**Action item**
Search the entries for the word "point". Copy every line where it turns up.

Stored data:
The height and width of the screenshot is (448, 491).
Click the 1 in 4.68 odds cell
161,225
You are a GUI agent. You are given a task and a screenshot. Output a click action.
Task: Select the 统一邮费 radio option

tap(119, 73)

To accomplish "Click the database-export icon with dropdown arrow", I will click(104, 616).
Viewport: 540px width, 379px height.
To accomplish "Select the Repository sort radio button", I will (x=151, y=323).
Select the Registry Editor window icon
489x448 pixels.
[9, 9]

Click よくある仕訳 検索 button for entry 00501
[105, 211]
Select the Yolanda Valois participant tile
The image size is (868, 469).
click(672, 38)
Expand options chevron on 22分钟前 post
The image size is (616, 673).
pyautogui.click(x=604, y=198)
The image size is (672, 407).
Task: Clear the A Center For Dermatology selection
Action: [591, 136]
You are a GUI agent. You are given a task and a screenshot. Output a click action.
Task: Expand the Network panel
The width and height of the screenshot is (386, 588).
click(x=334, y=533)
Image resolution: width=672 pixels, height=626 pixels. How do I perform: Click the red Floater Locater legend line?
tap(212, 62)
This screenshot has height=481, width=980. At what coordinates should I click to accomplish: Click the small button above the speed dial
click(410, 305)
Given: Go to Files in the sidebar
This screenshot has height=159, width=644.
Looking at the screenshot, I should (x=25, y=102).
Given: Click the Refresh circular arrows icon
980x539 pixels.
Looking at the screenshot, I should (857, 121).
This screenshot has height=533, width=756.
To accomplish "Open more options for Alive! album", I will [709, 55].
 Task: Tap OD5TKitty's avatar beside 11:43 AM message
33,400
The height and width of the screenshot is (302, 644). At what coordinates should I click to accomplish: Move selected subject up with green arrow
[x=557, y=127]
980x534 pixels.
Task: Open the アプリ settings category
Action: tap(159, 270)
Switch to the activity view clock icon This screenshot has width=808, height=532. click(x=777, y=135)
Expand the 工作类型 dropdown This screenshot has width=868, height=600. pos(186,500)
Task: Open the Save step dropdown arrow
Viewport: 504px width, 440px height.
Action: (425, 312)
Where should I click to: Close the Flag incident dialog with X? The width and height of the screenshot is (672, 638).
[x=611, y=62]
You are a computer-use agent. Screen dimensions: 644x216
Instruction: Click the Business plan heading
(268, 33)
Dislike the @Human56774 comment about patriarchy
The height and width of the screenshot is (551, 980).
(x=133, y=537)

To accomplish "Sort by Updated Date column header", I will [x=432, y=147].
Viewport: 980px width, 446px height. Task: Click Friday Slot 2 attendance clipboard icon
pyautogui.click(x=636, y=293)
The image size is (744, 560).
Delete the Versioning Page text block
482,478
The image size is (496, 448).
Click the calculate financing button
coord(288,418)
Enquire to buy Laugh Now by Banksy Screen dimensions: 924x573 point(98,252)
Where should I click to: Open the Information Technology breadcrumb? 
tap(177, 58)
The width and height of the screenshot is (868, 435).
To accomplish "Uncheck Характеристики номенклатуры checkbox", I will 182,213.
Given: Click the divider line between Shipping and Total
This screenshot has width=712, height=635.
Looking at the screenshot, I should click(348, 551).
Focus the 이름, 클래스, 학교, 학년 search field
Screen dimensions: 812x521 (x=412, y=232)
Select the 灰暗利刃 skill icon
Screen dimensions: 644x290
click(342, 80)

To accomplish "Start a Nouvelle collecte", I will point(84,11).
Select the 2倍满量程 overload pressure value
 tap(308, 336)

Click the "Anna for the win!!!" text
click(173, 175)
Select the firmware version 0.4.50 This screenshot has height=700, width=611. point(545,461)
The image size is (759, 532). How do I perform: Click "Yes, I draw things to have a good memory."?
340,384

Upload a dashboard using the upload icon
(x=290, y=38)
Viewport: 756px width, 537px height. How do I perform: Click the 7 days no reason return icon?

**Your solution**
Enquire to buy Laugh Now by Banksy Screen dimensions: 924x573 point(98,252)
To accomplish "Start a Nouvelle collecte", I will point(84,11).
Select the firmware version 0.4.50 This screenshot has height=700, width=611. point(545,461)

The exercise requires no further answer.